The organization expects announcements of contributions, including logistical support from NATO and the European Union for the AU mission in Sudan.
The EU and NATO have already confirmed their intention to provide technical support for the AU mission, in what will be the first foray into Africa by the Atlantic alliance.
Annan's participation "signifies the importance of the donors' conference" in Addis Ababa, UN special envoy Jan Pronk said in Sudan ahead of the meeting.
A rebel uprising in early 2003 prompted the Khartoum government to unleash militias in a long-running scorched-earth campaign in which as many as 300,000 have died and about two million have fled their homes, according to aid groups.
EU foreign policy chief Javier Solana and NATO Secretary General Jaap de Hoop Scheffer were expected to arrive Thursday for the conference, as well as a senior US official.
After the conference in Ethiopia the UN chief plans to visit Sudan, with talks scheduled with senior government officials in Khartoum on Friday and a trip to South Darfur on Saturday, according to UN officials.
On Sunday, the focus of Annan's visit switches to south Sudan where a landmark January peace agreement between the government and the rebel Sudan People's Liberation Army promised an end to more than two decades of devastating civil war.
Meanwhile, UN special envoy Jan Pronk hit out at ethnic minority rebels in Darfur charging that they were withholding cooperation from an African Union ceasefire monitoring mission.
"While the (Sudanese) government has shown its concern with the task of the team, the other parties have not yet shown the required response," said Pronk.
"The UN is presently exercising pressures on the armed movements to consent to the AU team's assignment of locating the position," he said.
The UN envoy stressed that cooperation with the AU mission was an obligation on both sides under UN Security Council resolutions.
"The location of positions and separation of the feuding forces are provided for in all agreements of the joint ceasefire observation commission and in the UN Security Council Resolution 1591," he said.
The Sudanese government, which has been at the receiving end of repeated criticism from the United Nations and its agencies, seized on the rare rebuke for the rebels.

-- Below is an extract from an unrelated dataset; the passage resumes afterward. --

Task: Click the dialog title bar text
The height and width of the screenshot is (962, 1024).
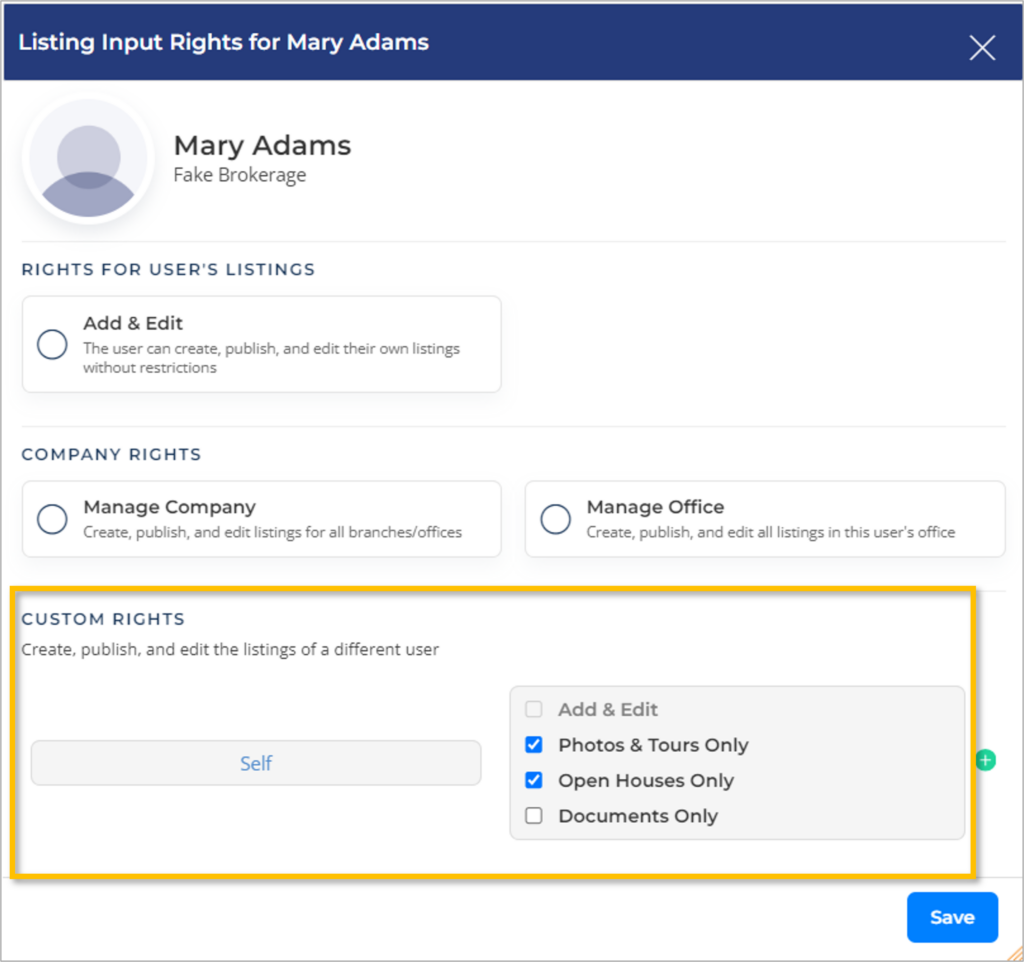Action: [x=223, y=42]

The Sudan Liberation Army and Justice and Equality Movement had "refused to cooperate with the AU verification team," junior foreign minister Al-Tigani Salih Fidhail said.
Khartoum "awaits a statement by the AU on the matter and, at the same time, awaits the international community and the European Union to declare their positions with regards to the attitude of the rebels towards the verification team," he said, stressing his government's "full cooperation".
Late last year it had been the government which had refused to declare its redeployment to the positions established under a 2004 ceasefire, prompting the breakdown of AU-sponsored peace talks in Abuja.